DATA SHOWN:
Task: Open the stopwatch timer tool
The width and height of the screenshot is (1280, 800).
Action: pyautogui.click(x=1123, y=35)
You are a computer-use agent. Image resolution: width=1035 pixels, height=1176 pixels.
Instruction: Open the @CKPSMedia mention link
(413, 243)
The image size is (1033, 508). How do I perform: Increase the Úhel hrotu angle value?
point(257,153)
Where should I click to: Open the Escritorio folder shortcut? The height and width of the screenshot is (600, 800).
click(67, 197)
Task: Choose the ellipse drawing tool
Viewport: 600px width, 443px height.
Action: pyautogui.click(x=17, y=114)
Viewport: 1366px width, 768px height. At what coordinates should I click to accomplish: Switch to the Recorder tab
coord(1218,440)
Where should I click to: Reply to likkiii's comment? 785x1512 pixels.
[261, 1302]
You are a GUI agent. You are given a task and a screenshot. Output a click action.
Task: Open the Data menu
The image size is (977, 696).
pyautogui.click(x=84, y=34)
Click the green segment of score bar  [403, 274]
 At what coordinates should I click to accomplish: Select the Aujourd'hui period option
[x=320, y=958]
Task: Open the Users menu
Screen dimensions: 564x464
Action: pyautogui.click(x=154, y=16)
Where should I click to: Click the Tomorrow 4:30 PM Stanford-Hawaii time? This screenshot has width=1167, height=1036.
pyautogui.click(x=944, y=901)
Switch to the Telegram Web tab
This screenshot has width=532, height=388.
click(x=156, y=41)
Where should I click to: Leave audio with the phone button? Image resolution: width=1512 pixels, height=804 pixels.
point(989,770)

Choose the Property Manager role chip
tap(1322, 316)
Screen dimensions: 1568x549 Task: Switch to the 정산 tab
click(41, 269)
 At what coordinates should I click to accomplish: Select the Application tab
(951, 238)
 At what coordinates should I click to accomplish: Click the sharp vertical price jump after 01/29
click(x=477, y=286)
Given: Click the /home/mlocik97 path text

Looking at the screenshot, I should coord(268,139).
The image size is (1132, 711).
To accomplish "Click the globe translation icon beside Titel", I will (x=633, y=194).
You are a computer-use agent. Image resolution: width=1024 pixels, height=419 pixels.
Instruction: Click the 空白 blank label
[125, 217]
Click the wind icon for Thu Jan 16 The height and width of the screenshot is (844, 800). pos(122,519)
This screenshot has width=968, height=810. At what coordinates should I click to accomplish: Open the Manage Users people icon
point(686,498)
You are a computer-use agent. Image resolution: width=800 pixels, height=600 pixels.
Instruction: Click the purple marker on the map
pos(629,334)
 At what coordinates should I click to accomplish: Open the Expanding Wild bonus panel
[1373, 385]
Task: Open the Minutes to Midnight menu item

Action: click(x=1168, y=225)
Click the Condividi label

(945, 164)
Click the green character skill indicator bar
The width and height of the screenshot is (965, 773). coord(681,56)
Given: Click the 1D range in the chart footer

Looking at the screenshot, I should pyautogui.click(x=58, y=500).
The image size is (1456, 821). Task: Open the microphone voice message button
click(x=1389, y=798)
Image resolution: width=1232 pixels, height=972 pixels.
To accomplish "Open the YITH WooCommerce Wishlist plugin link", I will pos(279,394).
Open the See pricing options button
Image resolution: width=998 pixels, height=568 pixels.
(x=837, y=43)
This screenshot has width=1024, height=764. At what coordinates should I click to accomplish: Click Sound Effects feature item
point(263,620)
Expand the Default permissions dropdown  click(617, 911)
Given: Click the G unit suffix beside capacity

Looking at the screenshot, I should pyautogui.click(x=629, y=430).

EXERCISE AIM:
Identify the lines in the entries above that contain "tool", then copy them out.

YOUR RESPONSE:
Task: Open the stopwatch timer tool
Task: Choose the ellipse drawing tool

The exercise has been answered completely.